Locally, I have had faculty appointments at San Francisco State University, CSPP, the Wright Institute, and California State University East Bay. I am currently on the faculty of The Sanville Institue in Berkeley and Saybrook University in Oakland. I have developed and administered clinical training programs for masters and doctoral level psychology graduate students for many years.
I am a member of the American Psychological Association, the California Psychological Association, the Contra Costa Psychological Association, and the Alameda County Psychological Association.

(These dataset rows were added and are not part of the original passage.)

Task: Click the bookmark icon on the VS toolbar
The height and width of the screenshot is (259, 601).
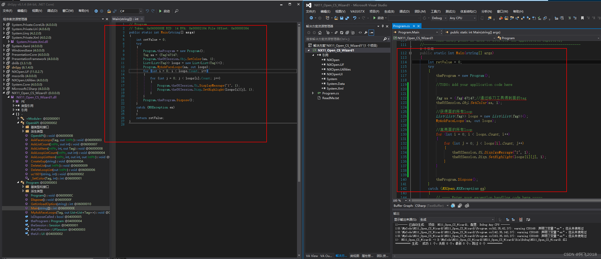Action: point(582,18)
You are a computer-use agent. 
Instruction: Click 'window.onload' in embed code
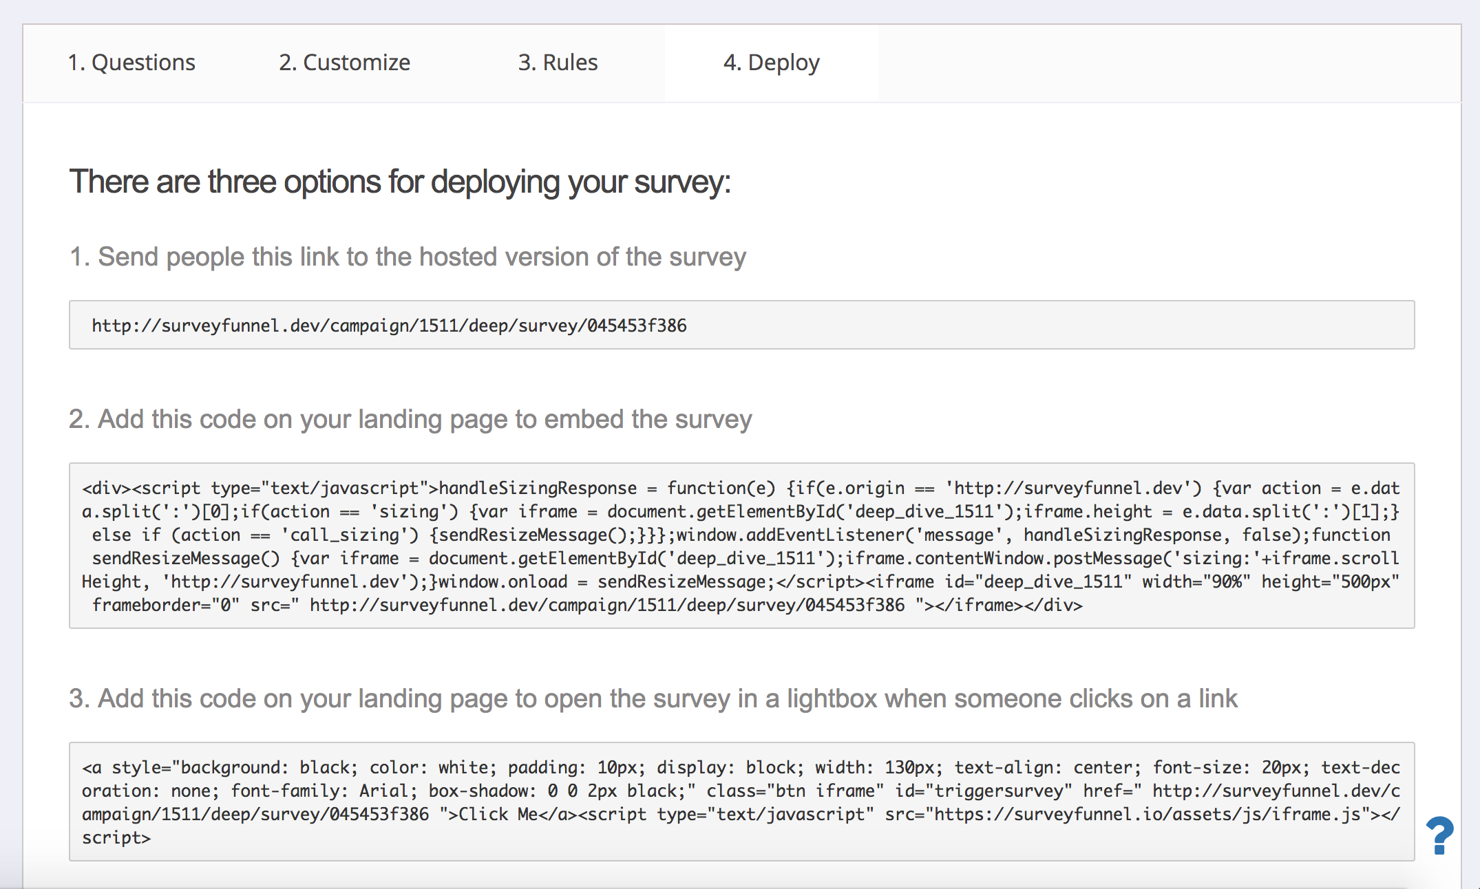point(503,582)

It can be difficult to know how to choose a therapist who is right for you. You should feel free to ask about the therapist's academic and clinical training, degrees earned, style of therapy, licensure status, special interests, and years in the field. You should feel comfortable talking with this person. You want to feel that you "click" with the therapist.
You may also want to know whether a potential therapist has experience with issues of particular concern to you. For example, you may ask if the therapist has worked with gay couples, with African American individuals, with biracial adolescents, with sexual dysfunction, with particular parenting issues, or with immigrants from a particular area.
If you are still unsure, consider talking with another prospective therapist. It is sometimes helpful to meet with another therapist and have a point of comparison before making a final decision.
If you have special referral needs, I would be happy to help with an appropriate referral.
Individual psychotherapy involves a self-paced exploration of feelings, thoughts, and behaviors that may cause pain or difficulty in your life. Talking through problems helps you develop understanding and insight into your concerns, allowing you to identify and remove obstacles to personal growth.
The problems that bring people into therapy come from many sources. They may result from current or past family conflicts, from the social environment, or from inner emotional conflict.The difficulties may be related to cultural, spiritual, or health issues. Ultimately, therapy can help you learn more effective strategies to reach your goals. It can help you to meet life head on, with courage and creativity, and fully experience what life has to offer.
Couples therapy can help couples learn the skills to develop a more meaningful relationship and enhance communication skills. Because of these benefits, couples often request premarital counseling to ensure that their marriage gets off to a healthy start. Other couples need help in restoring trust after trust has been betrayed. Relationships in crises may require therapy to get beyond the pain.
Couples from different backgrounds, racial, ethnic, religious, cultural, or socioeconomic class, can find themselves in conflict without a clear awareness of the origin of these tensions. Tensions can develop around childrearing practices, family celebrations, how to relate to extended family, observances of holidays and developmental milestones, humor, appropriate family roles, handling money, planning for the future, time management, and the list goes on. Understanding these differences in values can go a long way in helping couples avoid conflict, and to enjoy the cultural richness that surrounds us.